[Aufgabenstellung]: Liste alle Bedürfnisse auf, die im unten stehenden Text über die Vereinbarkeit ärztlicher Laufbahnen in der Zwischenüberschrift „Bedürfnis nach Flexibilisierung, vielfältigen Laufbahnen und klaren Perspektiven“ genannt werden.

[Seitentext]:
Grosser Wunsch nach besserer Vereinbarkeit

Die Ergebnisse der Befragung machen deutlich: Das Bedürfnis nach einer besseren Vereinbarkeit medizinischer Laufbahnen mit dem Privatleben ist gross. Dies führt unter anderem dazu, dass über alle Altersstufen und Positionen hinweg über die Hälfte der vollzeitangestellten Ärzt:innen ihr Pensum gerne reduzieren würde (überwiegend auf ein 80-Prozent-Pensum).

Bedürfnis nach Flexibilisierung, vielfältigen Laufbahnen und klaren Perspektiven

Neben Arbeit in Teilzeit berichten Ärzt:innen von Jobsharing als gewinnbringende Möglichkeit, den Job an die aktuellen Lebensumstände anzupassen: Zwei Personen teilen sich eine Stelle und arbeiten eng zusammen. Dass 85 Prozent der befragten Führungskräfte offen dafür sind, Jobsharing-Modelle in ihrem Team einzuführen bzw. diese bereits eingeführt haben, offenbart das Potenzial dieses Arbeitszeitmodells.

[Bereitgestellte Datensätze]:
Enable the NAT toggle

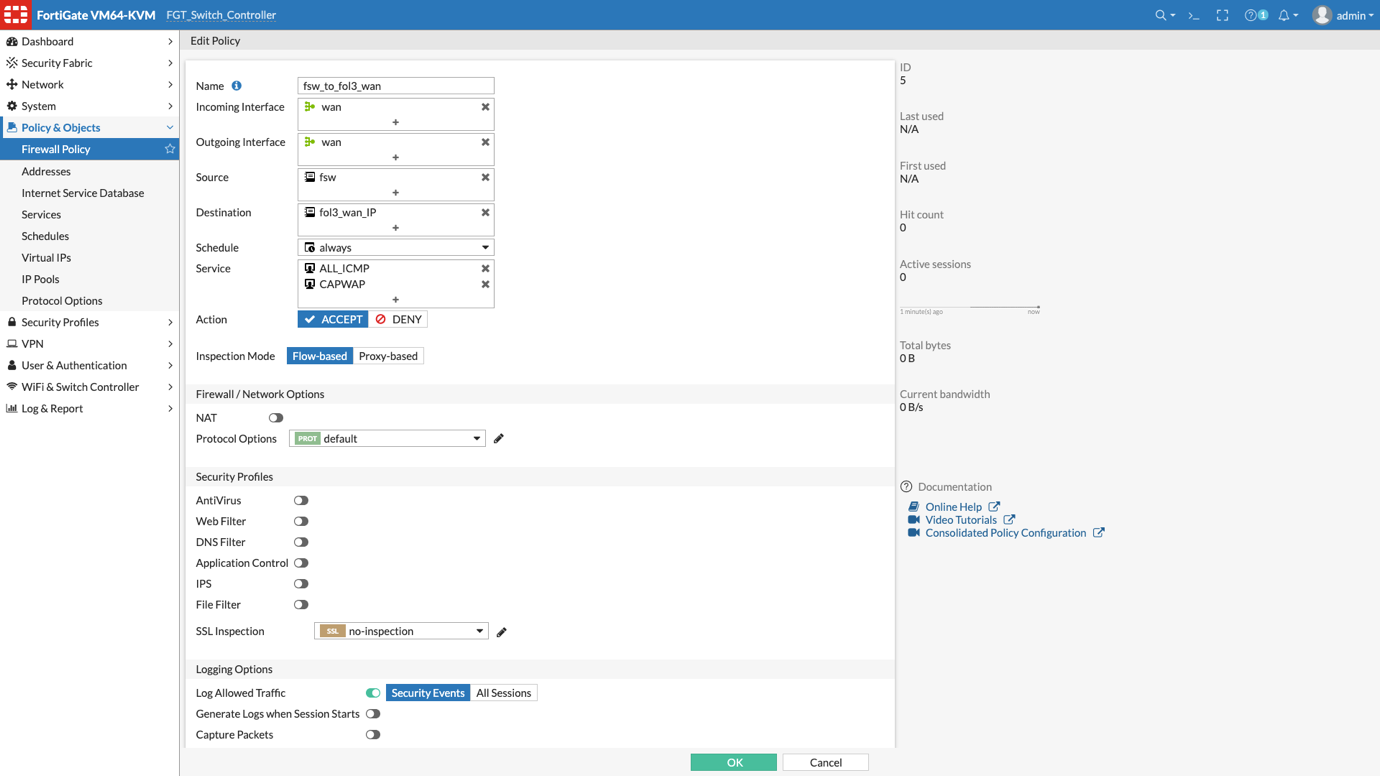pos(276,417)
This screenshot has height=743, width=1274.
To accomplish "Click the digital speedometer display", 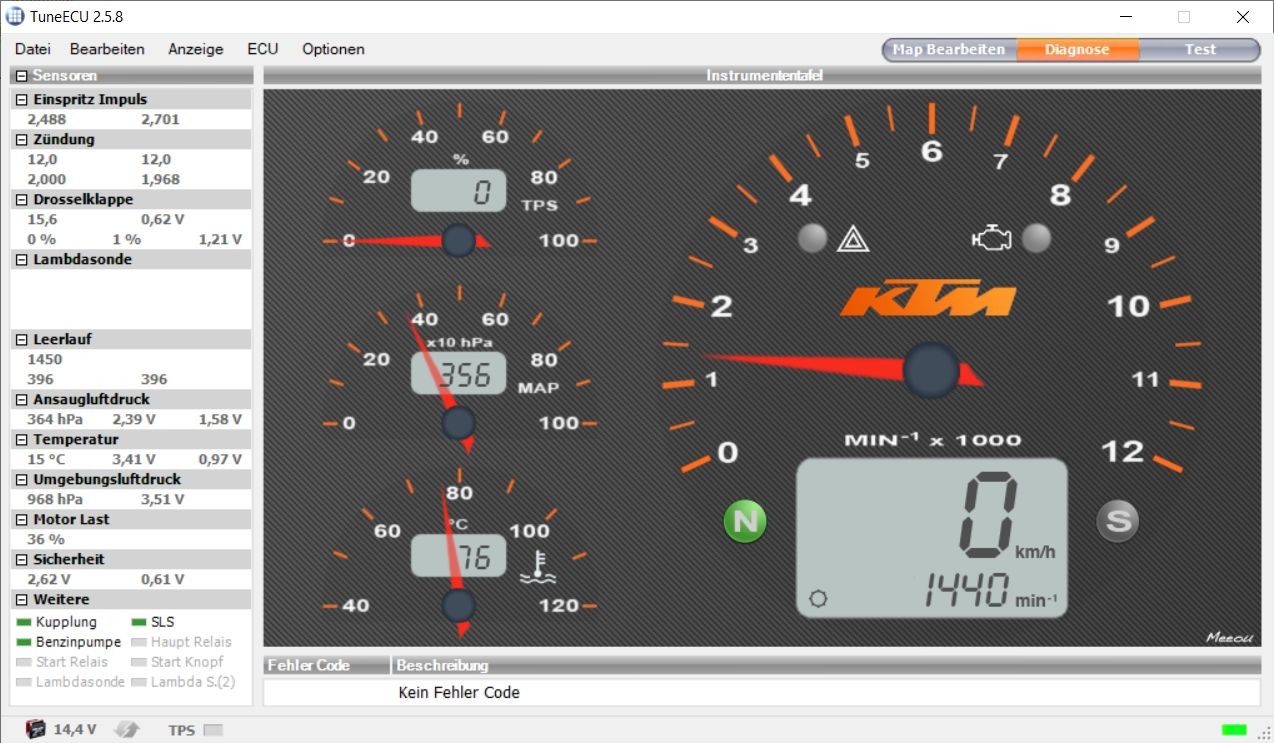I will click(931, 538).
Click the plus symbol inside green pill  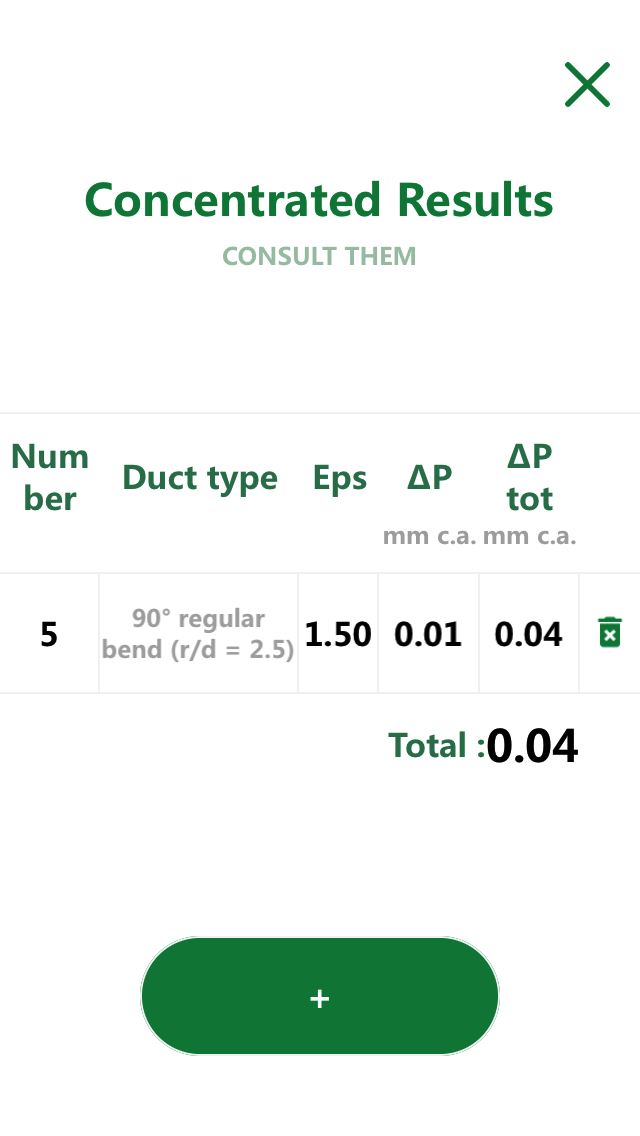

[Ergebnis]:
- Flexibilisierung
- vielfältige Laufbahnen
- klare Perspektiven